Lissy Jarvik (née Feingold; March 17, 1924 – October 1, 2021) was a Dutch-born American geriatric psychiatrist. The National Library of Medicine featured her in their interactive "Changing the Face of Medicine" exhibit, describing her as "a pioneer in the field of neuropsychogeriatrics."

==Early life and education==
Jarvik was born Lissy Feingold in the Hague, Netherlands on March 17, 1924. Her family was Jewish. In 1940, she and her family received a travel visa from Aristides de Sousa Mendes, which they used to flee the Netherlands for the United States. In 1946, she graduated cum laude from Hunter College. She went on to earn her master's degree and Ph.D. in psychology from Columbia University in 1947 and 1950, respectively. While studying for her doctorate at Columbia, she began working on a twin study with her mentor, Franz Josef Kallmann, with whom she traveled around New York to catalog medical and psychological data on twins.

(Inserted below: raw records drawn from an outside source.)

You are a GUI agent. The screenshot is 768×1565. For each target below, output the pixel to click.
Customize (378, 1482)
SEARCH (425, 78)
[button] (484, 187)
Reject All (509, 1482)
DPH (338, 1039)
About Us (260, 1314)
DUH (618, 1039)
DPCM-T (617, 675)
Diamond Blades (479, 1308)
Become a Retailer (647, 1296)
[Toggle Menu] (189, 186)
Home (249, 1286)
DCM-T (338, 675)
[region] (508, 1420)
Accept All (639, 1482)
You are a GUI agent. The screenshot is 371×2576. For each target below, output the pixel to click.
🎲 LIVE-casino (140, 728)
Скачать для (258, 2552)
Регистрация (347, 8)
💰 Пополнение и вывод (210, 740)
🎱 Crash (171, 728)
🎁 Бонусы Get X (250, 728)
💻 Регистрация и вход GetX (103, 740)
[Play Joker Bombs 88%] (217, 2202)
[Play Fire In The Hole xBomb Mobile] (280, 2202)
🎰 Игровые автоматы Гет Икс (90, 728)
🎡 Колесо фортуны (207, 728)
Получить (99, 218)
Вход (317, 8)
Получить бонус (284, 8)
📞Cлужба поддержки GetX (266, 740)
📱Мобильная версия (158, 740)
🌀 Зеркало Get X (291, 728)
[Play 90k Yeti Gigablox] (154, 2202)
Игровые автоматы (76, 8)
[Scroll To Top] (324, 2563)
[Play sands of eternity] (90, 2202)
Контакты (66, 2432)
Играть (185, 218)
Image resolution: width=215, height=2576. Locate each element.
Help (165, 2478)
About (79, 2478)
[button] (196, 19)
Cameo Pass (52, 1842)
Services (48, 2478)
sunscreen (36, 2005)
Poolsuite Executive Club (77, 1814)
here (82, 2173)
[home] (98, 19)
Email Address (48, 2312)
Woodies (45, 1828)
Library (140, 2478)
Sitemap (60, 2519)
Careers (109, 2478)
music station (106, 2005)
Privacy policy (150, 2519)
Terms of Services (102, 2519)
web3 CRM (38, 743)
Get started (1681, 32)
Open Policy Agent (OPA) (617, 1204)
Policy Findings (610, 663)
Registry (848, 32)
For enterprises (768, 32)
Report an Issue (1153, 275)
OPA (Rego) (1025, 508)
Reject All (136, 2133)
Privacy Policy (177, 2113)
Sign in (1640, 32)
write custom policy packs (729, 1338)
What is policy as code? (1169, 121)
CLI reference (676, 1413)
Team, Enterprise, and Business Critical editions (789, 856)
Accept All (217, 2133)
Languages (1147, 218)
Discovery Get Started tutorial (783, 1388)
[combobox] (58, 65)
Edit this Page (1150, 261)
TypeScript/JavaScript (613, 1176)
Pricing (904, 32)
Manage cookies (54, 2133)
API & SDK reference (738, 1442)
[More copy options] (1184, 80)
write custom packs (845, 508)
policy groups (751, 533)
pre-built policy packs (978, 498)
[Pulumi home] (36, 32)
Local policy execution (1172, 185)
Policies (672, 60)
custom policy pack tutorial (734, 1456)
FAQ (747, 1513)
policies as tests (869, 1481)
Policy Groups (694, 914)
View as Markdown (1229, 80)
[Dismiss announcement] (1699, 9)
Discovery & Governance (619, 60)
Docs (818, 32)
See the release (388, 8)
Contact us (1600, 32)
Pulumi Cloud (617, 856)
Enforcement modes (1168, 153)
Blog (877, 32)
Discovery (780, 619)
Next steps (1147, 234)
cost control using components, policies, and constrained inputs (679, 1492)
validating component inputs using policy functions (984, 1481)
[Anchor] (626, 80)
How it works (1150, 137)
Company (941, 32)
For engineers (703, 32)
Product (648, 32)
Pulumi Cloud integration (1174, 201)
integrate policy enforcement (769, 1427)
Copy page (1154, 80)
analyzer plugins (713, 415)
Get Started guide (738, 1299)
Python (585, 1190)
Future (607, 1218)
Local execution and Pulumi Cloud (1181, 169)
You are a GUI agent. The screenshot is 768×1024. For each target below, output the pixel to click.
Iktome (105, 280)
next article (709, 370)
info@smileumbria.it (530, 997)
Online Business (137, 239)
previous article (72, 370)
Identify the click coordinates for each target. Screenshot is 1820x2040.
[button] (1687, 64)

In 1954, she received her M.D. from Case Western Reserve University School of Medicine.

==Academic career==
After receiving her medical degree, Jarvik began working at both the psychiatry department at Columbia University and the New York State Psychiatric Institute. She became a professor of psychiatry and biobehavioral sciences at the University of California, Los Angeles (UCLA) in 1972, remaining on the faculty as an emeritus professor there until her death. While at UCLA, she founded the first in-patient psychogeriatrics unit at the hospital there, as well as the first behavioral science course for students in their first year of medical training. She also founded the first inpatient psychogeriatrics unit in the Department of Veterans Affairs during this time. In the early 1980s, she started a geriatric psychiatry fellowship, in which fellows would be trained at the Los Angeles Jewish Home for the Aging. In 1987, she was a founding co-editor-in-chief of the medical journal Alzheimer Disease & Associated Disorders. Also in 1987, she was named a Distinguished Physician in the Department of Veterans Affairs, a position she held until 1993. She was a fellow of the Center for Advanced Study in the Behavioral Sciences at Stanford University in 1988–89. In 1993, she was named the first recipient of the William C. Menninger Memorial Award from the American College of Physicians. In 2015, she and Bruce D. Walker were jointly awarded the Distinguished Alumni/ae Award from Case Western Reserve University School of Medicine.

==Personal life==
Jarvik (then Feingold) married Murray Jarvik in 1954; they had two children together, Laurence and Jeffrey. She was a heavy smoker; in contrast, he never smoked and instead co-invented the nicotine patch. They remained married until his death in 2008.

Jarvik was the first president and co-founder of the Sousa Mendes Foundation which honors the memory of Portuguese Consul Aristides de Sousa Mendes, who saved thousands of refugees from Hitler during World War II.

She died in Santa Monica, California, on October 1, 2021, at the age of 97.